- _WHAT YOU NEED TO DO_:
Only the lines with the string "agent" are needed; return each of them from the entries below.

--- DATA RECORDS ---

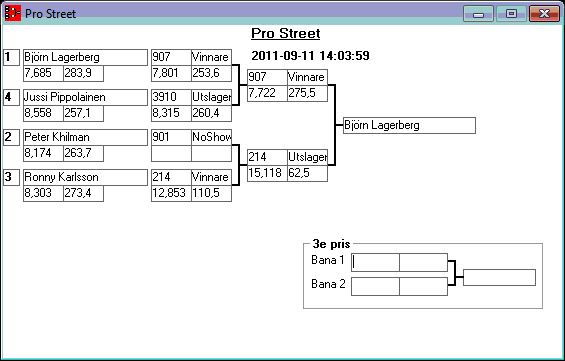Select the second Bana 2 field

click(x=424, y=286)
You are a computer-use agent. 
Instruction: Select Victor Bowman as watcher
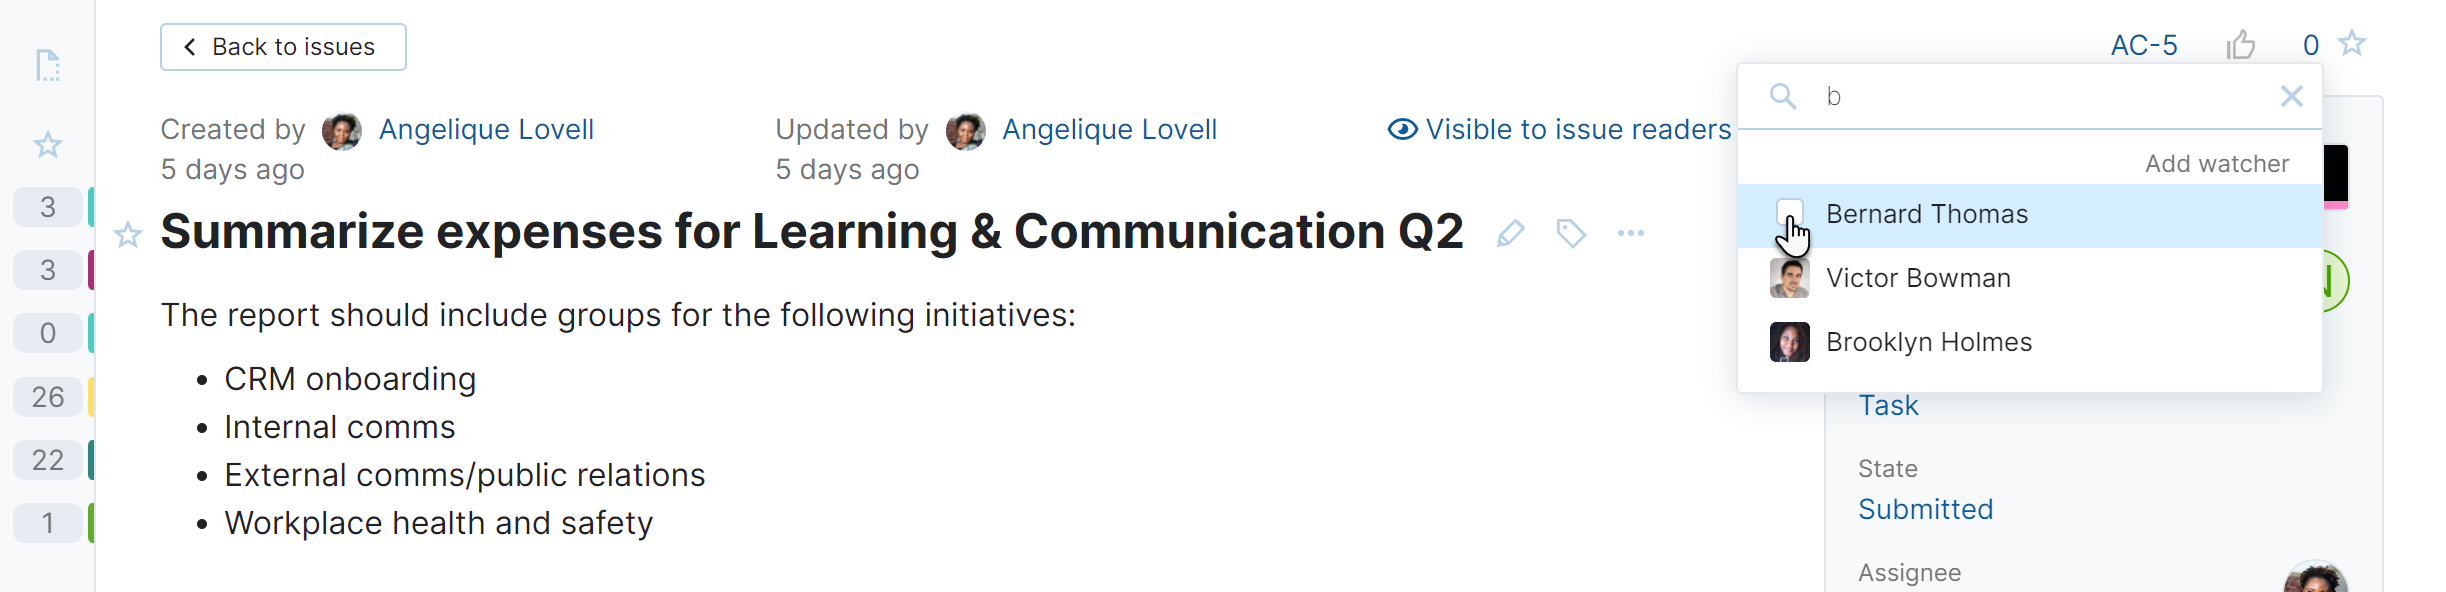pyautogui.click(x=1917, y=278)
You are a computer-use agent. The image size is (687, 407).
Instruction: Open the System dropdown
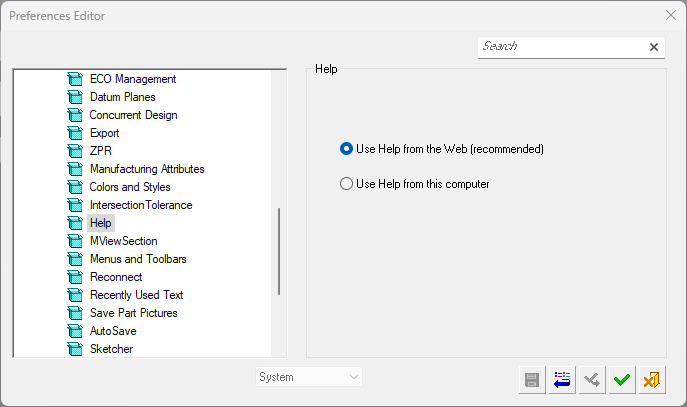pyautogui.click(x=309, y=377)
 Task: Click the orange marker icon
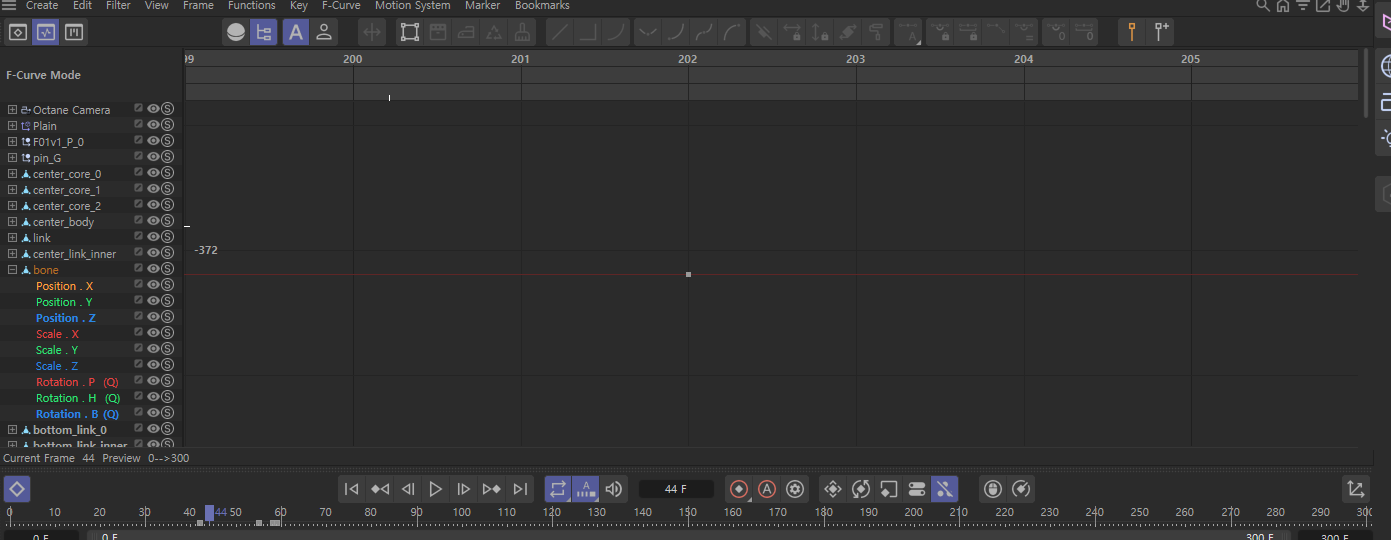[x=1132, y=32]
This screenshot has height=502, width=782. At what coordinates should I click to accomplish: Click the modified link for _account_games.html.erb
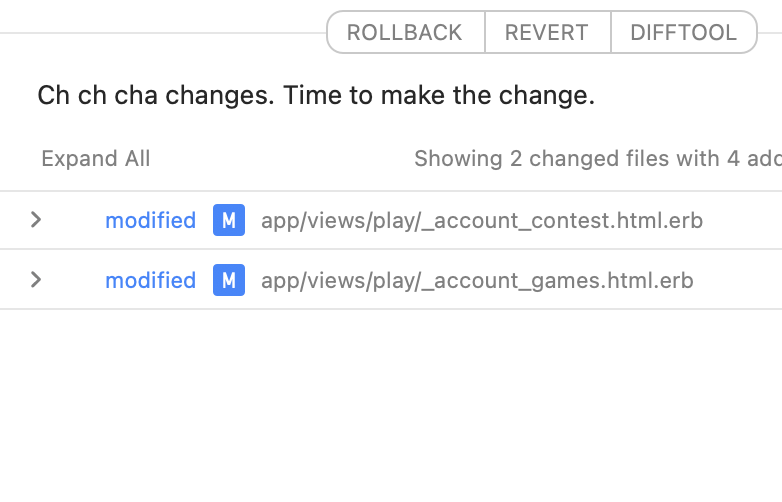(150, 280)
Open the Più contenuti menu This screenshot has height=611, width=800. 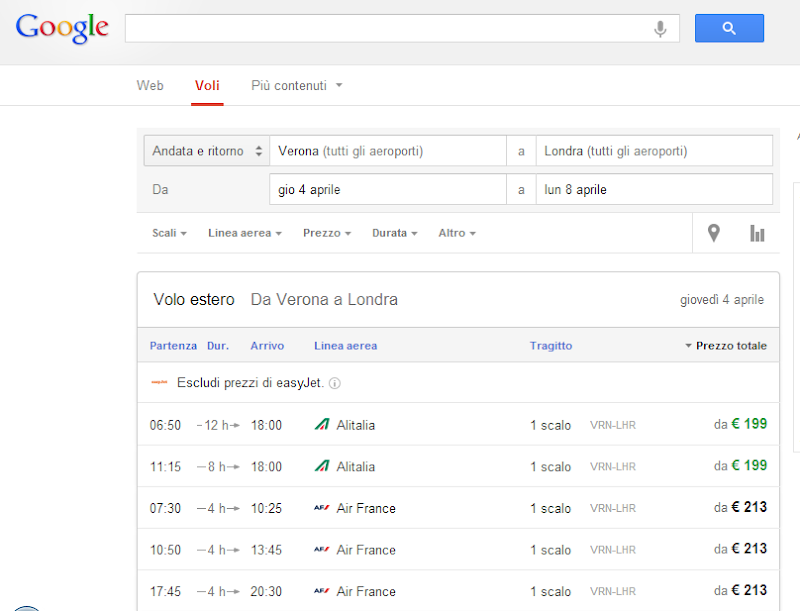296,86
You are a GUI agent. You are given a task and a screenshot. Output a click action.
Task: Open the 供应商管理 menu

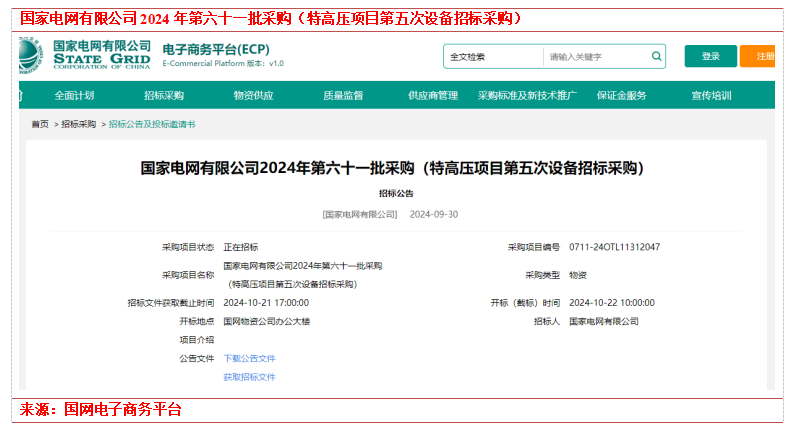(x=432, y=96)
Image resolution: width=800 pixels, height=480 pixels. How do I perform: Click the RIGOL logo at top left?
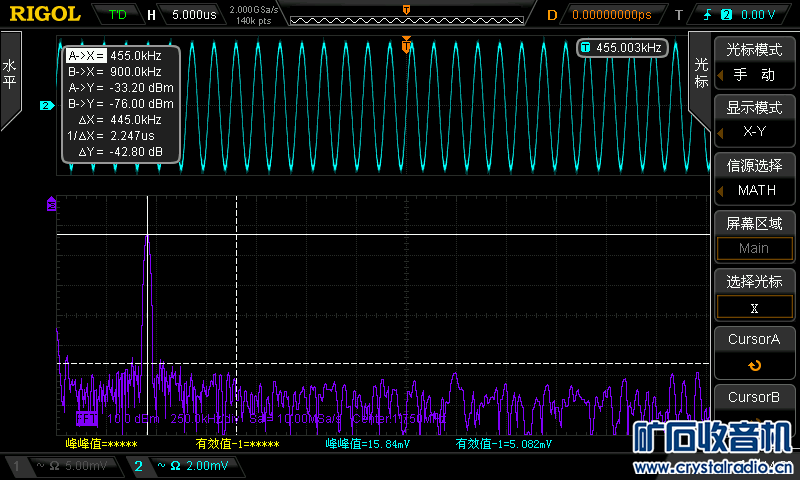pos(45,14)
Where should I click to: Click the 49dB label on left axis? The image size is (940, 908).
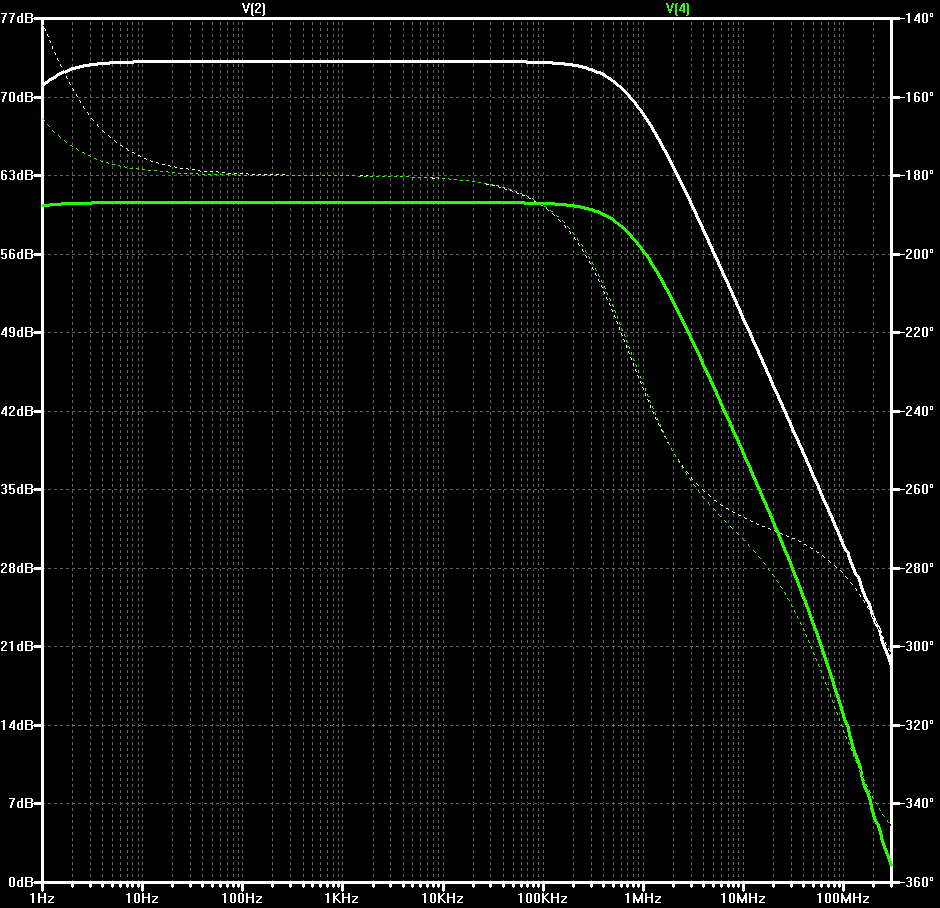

---

- _ANSWER FOR THE TASK_:
You are a computer-use agent. 
You are a computer-use agent. The image size is (687, 407).
You are a GUI agent. You are given a task and a screenshot. Output a click action.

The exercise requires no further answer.